* EXCERPT *
>> start
Existing logistics make it difficult for the group to sell its output under the RSPO segregated model and only limited premia can currently be obtained for CPO and CPKO sold under the mass balance model and for Greenpalm certificates.  Nevertheless, during the six months to 30 June 2012, the group realised $125,000 from the sale of Greenpalm certificates.

 

RSPO and ISO 14001 surveillance audits of the REA Kaltim and SYB estates and the REA Kaltim mills were conducted during the first semester of 2012 and accreditation has been retained.  A further audit of the REA Kaltim estates and mills was conducted in July 2012 with a view to obtaining International Sustainability and Carbon Certification ("ISCC") for the REA Kaltim operations. This accreditation would permit CPO from the REA Kaltim estates to be used to manufacture bio-diesel that meets the requirements of the European Union Renewable Energy Directive.  As part of its application for ISCC certification, the group prepared carbon emission calculations for REA Kaltim. The group is now in the final stages of calculating the carbon footprint of its entire oil palm operations in accordance with the methodology developed by the RSPO Greenhouse Gas Working Party and intends to publish the results later this year.  The group will therefore be well placed to comply with the recently announced future legal requirement for UK listed companies to report their greenhouse gas emissions.

 

The group continues to invest in its various community development and conservation programmes.  It is therefore disappointing that, during 2012, there have been a number of disputes with local villages and that, in some cases, those disputes resulted in villagers disrupting the group's operations.  As noted earlier, a particular consequence was that harvesting on some estates in the last two weeks of June was delayed.  Complaints from villagers have centred around the speed of plasma development and land compensation payments.  The group is devoting considerable resource in meeting these villagers' concerns.

 

Financing 

 

The group continues to be financed by a combination of debt and equity (comprising ordinary and preference share capital).  Total equity including non-controlling interests at 30 June 2012 amounted to $312.3 million against $302.9 million at 31 December 2011.

 

Continuing capital expenditure during the six months to 30 June 2012 was financed principally from a combination of internal cash flow, utilisation of the group's existing cash balances and further drawings of Rp 105 billion ($11.4 million) against an Indonesian rupiah amortising loan facility with PT Bank DBS.

 

As a result, group indebtedness and related engagements at 30 June 2012 totalled $144.2 million against $126.6 million at 31 December 2011.  The total at 30 June 2012 comprised $35 million nominal of 7.5 per cent dollar notes 2012/14 (carrying value: $34.2 million), £34.5 million of 9.5 per cent guaranteed sterling notes 2015/17 (carrying value: $52.0 million), $10.0 million in respect of the hedge of the principal amount of the sterling notes, term loans from Indonesian banks totalling $36.9 million and other indebtedness, principally comprising drawings under working capital lines, of $11.0 million.  Against this indebtedness, the group held cash and cash equivalents of $12.4 million (31 December 2011: $30.6 million).
>> end
* Word and element pointing entries *
>> start
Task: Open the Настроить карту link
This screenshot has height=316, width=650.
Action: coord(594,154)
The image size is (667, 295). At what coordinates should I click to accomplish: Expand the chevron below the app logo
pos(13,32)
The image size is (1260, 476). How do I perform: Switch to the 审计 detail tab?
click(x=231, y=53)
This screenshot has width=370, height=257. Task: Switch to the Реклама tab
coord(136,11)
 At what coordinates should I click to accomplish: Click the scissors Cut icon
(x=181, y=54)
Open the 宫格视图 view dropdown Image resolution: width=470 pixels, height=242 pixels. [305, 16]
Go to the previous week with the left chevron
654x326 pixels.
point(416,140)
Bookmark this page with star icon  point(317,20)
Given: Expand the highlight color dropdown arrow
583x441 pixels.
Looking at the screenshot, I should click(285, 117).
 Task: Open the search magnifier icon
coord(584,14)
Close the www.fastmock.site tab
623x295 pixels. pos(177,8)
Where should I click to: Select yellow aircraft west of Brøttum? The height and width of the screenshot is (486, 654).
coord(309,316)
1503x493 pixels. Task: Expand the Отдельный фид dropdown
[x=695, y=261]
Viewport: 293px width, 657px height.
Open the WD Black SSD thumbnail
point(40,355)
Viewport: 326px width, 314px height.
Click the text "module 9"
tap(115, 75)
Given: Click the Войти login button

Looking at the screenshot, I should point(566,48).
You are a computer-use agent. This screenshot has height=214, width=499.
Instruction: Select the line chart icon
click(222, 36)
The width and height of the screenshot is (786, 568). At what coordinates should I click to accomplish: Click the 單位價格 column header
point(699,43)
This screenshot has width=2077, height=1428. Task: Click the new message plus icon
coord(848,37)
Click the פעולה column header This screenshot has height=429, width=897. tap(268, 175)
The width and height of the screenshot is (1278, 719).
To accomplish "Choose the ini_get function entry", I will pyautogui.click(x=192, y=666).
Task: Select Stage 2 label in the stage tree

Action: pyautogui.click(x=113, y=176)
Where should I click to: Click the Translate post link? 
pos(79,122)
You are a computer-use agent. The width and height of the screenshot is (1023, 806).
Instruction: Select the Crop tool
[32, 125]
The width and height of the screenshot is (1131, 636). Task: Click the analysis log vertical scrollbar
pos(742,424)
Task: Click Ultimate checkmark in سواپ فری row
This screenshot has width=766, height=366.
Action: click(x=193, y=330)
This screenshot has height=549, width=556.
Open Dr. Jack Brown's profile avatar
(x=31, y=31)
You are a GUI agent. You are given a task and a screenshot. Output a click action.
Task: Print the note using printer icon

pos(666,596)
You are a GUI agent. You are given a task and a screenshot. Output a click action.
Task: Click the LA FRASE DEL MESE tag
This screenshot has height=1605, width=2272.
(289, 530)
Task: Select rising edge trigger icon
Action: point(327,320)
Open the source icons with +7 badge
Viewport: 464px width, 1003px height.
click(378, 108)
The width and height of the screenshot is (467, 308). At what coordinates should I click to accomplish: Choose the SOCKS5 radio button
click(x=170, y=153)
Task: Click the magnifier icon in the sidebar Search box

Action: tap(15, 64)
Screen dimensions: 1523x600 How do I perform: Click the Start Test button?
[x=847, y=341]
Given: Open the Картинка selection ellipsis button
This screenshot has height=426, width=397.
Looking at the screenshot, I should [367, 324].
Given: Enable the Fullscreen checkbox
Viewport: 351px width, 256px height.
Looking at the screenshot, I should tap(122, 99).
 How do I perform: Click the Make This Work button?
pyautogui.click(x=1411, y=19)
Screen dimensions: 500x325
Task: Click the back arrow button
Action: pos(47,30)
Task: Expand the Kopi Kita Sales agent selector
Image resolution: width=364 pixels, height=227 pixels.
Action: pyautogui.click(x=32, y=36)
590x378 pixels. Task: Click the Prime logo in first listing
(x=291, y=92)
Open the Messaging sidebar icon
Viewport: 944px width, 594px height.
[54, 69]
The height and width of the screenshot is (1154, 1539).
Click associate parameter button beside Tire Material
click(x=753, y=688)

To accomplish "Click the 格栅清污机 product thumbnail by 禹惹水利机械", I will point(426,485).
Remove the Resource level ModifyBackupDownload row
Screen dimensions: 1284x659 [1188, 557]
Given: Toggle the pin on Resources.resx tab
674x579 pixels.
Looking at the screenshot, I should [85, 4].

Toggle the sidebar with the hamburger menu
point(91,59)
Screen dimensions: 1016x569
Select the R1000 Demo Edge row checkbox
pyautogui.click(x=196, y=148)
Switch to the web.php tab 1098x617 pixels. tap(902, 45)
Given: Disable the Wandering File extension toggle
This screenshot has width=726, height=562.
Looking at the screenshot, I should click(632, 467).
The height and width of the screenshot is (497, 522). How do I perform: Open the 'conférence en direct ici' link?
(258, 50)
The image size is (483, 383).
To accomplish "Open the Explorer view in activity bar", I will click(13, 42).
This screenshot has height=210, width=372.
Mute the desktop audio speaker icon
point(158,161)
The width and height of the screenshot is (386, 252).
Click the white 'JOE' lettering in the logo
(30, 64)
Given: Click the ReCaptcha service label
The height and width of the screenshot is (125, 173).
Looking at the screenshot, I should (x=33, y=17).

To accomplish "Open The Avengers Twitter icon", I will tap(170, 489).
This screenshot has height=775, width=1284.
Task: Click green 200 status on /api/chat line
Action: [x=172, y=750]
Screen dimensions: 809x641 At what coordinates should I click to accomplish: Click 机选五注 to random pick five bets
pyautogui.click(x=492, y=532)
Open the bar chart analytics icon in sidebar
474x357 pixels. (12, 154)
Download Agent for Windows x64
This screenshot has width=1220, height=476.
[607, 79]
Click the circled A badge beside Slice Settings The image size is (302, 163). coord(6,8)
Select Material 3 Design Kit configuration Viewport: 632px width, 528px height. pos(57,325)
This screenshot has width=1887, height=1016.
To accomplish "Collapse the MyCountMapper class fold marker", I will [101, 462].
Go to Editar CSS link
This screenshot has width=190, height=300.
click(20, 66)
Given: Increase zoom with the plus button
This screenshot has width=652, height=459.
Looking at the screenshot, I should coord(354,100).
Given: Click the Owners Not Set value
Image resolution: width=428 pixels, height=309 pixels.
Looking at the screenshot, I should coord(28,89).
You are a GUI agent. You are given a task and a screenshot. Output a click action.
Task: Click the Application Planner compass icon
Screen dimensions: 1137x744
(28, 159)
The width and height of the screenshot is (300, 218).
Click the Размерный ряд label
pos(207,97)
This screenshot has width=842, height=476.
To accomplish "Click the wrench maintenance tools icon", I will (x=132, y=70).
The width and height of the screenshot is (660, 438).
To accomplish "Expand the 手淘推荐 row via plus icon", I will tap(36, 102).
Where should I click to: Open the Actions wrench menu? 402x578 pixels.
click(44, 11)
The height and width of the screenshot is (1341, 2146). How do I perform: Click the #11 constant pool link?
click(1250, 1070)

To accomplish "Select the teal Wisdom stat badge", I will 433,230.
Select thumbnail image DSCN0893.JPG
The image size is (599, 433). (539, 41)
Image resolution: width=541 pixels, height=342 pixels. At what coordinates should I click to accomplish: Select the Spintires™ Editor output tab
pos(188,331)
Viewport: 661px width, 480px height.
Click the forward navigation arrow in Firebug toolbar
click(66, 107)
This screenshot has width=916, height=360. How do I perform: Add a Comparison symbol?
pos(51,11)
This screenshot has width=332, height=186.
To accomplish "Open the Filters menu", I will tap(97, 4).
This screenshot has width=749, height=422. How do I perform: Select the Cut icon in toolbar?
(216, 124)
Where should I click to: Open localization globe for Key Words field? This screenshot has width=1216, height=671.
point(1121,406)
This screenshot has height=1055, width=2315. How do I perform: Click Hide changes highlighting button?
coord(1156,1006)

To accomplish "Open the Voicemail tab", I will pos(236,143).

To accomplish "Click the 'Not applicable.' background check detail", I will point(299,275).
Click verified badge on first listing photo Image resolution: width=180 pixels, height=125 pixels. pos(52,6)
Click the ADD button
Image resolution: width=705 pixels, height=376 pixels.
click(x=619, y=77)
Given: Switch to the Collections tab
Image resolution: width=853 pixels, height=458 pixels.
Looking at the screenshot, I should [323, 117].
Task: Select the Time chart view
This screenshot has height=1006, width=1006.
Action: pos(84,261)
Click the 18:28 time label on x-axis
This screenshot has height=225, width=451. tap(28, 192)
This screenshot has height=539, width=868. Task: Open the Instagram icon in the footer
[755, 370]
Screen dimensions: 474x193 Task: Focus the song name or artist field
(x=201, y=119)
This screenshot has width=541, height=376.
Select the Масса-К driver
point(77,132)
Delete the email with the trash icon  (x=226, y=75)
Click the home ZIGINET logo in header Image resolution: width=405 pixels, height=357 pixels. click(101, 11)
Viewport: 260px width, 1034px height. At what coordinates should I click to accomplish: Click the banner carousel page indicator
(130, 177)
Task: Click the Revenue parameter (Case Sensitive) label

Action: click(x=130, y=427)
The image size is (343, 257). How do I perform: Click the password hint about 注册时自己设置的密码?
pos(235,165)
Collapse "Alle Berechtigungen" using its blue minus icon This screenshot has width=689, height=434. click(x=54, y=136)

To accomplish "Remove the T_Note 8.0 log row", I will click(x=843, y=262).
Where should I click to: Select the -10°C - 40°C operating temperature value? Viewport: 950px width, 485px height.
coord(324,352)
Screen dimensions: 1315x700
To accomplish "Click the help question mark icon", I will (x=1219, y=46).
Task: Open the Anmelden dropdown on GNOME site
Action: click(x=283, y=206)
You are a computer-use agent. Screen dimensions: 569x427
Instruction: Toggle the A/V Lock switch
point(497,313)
>> end
* JOB 1 *
Answer these questions about the report excerpt:
(a) How much did the group realize from selling Greenpalm certificates in the six months to 30 June 2012?
(b) What have the villagers' complaints centered on?
(c) What cash and cash equivalents did the group hold at 30 June 2012?
* JOB 2 *
In the report excerpt, what is the passage from "Existing logistics make" to "of Greenpalm certificates."? Reproduce it word for word.

* CORRECT RESPONSE 1 *
(a) $125,000
(b) The speed of plasma development and land compensation payments
(c) $12.4 million

* CORRECT RESPONSE 2 *
Existing logistics make it difficult for the group to sell its output under the RSPO segregated model and only limited premia can currently be obtained for CPO and CPKO sold under the mass balance model and for Greenpalm certificates.  Nevertheless, during the six months to 30 June 2012, the group realised $125,000 from the sale of Greenpalm certificates.